Skojarzenia z Rayne mile widziane
Akt drugi rozgrywa się w małym miasteczku Redeye w Stanach Zjednoczonych. Spookhouse, zaalarmowane raportem o zmarłych powstających z grobów, wysyła Strangera wraz z Hiramem, osobą, która potrafi wyczuwać negatywne myśli względem siebie, aby zbadali sprawę i wyeliminowali zagrożenie. Na miejscu jest już Scat Dazzle, były muzyk jazzowy, w którego ciele mieszka potężne loa voodoo, sam Baron Samedi. Oczywiście, żeby nie było za łatwo, już w pociągu bohaterowie zostają zaatakowani przez nieznane, żądne zemsty siły, a po dotarciu na miejsce Scat Dazzle znowu, jak to określa Stranger, jest martwy. Trzeba więc ewakuować pozostałą przy życiu populację i uciszyć zombie.

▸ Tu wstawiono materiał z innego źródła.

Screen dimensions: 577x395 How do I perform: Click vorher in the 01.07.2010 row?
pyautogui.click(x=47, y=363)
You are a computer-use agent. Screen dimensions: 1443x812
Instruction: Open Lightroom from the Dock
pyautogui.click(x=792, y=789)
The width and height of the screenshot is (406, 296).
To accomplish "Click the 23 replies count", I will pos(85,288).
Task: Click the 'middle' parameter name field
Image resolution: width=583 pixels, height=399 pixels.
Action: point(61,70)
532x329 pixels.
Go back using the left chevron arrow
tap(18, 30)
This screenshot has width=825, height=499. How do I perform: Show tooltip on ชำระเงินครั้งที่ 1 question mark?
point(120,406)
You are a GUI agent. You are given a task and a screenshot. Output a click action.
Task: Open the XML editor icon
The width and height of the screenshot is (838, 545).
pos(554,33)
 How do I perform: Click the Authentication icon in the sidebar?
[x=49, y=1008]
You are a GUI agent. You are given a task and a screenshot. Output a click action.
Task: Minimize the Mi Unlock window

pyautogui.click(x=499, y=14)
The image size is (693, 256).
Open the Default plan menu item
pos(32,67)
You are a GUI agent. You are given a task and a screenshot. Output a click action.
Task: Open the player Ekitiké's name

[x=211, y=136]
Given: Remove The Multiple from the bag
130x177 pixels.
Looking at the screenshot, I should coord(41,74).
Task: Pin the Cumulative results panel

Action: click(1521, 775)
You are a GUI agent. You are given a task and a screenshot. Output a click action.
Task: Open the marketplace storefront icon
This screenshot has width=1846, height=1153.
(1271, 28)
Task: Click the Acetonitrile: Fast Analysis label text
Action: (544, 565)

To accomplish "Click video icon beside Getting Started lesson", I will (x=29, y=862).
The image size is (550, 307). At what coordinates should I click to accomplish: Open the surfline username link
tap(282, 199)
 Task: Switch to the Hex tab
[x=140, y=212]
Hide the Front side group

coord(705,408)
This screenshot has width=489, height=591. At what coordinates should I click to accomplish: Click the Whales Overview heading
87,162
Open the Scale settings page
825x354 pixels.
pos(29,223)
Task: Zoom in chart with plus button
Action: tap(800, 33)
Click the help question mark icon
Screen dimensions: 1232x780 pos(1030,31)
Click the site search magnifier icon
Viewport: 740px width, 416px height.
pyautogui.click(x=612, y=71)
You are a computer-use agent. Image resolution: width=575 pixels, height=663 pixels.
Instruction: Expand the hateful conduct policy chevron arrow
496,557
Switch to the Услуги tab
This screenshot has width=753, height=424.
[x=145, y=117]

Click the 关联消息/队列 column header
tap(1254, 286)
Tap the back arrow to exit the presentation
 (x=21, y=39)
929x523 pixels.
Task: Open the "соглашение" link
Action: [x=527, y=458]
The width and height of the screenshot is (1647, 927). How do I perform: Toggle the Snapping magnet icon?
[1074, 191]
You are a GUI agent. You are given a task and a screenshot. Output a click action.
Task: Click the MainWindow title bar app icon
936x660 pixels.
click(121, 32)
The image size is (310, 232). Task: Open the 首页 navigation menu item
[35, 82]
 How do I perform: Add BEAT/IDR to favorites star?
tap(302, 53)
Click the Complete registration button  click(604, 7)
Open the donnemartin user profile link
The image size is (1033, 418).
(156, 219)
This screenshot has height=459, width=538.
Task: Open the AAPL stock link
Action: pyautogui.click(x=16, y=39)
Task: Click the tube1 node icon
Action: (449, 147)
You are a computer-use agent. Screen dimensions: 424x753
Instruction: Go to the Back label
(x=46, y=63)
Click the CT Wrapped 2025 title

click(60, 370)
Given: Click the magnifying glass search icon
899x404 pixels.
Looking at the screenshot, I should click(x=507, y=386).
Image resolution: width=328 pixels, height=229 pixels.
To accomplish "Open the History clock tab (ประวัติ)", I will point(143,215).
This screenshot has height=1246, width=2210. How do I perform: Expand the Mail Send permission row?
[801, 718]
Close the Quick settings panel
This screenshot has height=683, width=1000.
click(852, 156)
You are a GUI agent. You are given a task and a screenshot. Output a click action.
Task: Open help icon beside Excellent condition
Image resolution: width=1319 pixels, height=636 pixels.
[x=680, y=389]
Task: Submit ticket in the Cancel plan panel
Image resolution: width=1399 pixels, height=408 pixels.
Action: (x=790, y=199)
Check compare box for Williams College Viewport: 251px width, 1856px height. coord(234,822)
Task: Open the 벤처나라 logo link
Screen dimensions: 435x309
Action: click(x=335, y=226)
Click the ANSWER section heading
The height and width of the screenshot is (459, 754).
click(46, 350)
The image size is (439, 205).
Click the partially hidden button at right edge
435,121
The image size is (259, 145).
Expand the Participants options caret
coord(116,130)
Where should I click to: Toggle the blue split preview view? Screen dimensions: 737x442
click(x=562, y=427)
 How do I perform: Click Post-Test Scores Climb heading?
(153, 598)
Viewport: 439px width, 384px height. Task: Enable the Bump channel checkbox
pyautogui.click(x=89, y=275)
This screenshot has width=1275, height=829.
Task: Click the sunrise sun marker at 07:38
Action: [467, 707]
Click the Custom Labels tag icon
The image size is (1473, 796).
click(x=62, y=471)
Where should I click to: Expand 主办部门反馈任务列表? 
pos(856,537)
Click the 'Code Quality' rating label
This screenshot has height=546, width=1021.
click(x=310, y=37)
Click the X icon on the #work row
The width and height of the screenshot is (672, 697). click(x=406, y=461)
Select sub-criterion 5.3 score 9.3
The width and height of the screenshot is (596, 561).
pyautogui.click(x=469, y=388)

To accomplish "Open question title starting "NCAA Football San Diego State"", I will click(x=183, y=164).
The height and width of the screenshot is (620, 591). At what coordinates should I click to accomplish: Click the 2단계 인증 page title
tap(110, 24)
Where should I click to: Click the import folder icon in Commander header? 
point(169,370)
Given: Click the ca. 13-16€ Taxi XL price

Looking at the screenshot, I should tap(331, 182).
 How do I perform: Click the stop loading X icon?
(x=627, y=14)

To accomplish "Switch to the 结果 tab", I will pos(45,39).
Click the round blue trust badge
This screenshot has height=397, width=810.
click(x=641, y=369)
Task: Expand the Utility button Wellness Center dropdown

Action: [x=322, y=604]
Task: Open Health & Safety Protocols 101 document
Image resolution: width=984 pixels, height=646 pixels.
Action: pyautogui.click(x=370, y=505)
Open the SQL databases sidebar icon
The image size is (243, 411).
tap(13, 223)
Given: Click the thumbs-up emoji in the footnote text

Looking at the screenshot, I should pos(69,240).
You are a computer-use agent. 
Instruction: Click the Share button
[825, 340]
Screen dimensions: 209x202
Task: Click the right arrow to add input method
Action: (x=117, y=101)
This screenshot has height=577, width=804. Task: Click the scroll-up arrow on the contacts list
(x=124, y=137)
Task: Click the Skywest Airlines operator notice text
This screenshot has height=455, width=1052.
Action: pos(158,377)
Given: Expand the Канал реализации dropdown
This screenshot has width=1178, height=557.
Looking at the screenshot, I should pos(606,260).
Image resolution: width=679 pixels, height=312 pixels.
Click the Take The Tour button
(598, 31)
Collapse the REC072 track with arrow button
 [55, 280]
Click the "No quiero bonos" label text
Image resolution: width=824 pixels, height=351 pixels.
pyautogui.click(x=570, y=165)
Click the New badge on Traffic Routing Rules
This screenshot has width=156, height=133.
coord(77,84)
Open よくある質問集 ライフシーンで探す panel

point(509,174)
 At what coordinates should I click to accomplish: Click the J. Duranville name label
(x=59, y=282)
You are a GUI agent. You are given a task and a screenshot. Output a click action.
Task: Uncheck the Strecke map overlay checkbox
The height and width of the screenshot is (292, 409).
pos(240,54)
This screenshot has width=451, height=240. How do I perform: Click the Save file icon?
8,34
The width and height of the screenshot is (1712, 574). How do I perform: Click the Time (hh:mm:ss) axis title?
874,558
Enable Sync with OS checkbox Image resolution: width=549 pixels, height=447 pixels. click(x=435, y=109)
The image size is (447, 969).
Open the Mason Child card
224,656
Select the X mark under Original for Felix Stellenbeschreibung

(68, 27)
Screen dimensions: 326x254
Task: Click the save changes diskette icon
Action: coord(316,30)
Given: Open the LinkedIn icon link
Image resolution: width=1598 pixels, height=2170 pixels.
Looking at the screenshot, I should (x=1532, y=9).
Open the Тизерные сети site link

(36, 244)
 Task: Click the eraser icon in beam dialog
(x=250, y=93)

Trzecia sprawa, jaką prowadzi Stranger, przenosi do Chicago w latach trzydziestych dwudziestego wieku. Al Capone zgadał się z niemieckim naukowcem i tworzy z martwych gangsterów frankenmobsterów, pozszywane, wskrzeszone wersje ich samych. Tym razem sparowany z Icepickiem, jednym z mutantów stworzonych przez szalonego doktora, Joshua ma za zadanie zniszczyć ich fabrykę. Od razu przyznam, że moim zdaniem jest to najsłabszy akt w całej grze i nienawidzę do niego wracać.
Wsiąść do pociągu byle jakiego
Ostatni akt dzieje się w posiadłości Hamiltona Killiana, byłego agenta Spookhouse, obecnie nie do końca sprawnego psychicznie, ze względu na śmierć żony. Killian przed odejściem był lepszy od Strangera, jednak jego problemy mentalne sprawiły, iż dowódca musiał wysłać go na wcześniejszą, przymusową emeryturę. To, co z początku wydaje się wołaniem o pomoc, kryje w sobie drugie, niezwykle pokręcone dno. Tym razem Strangerowi towarzyszy Moloch, demon, wygnany z piekła który nie jest agentem, ale według dowództwa stanowi idealny materiał nań.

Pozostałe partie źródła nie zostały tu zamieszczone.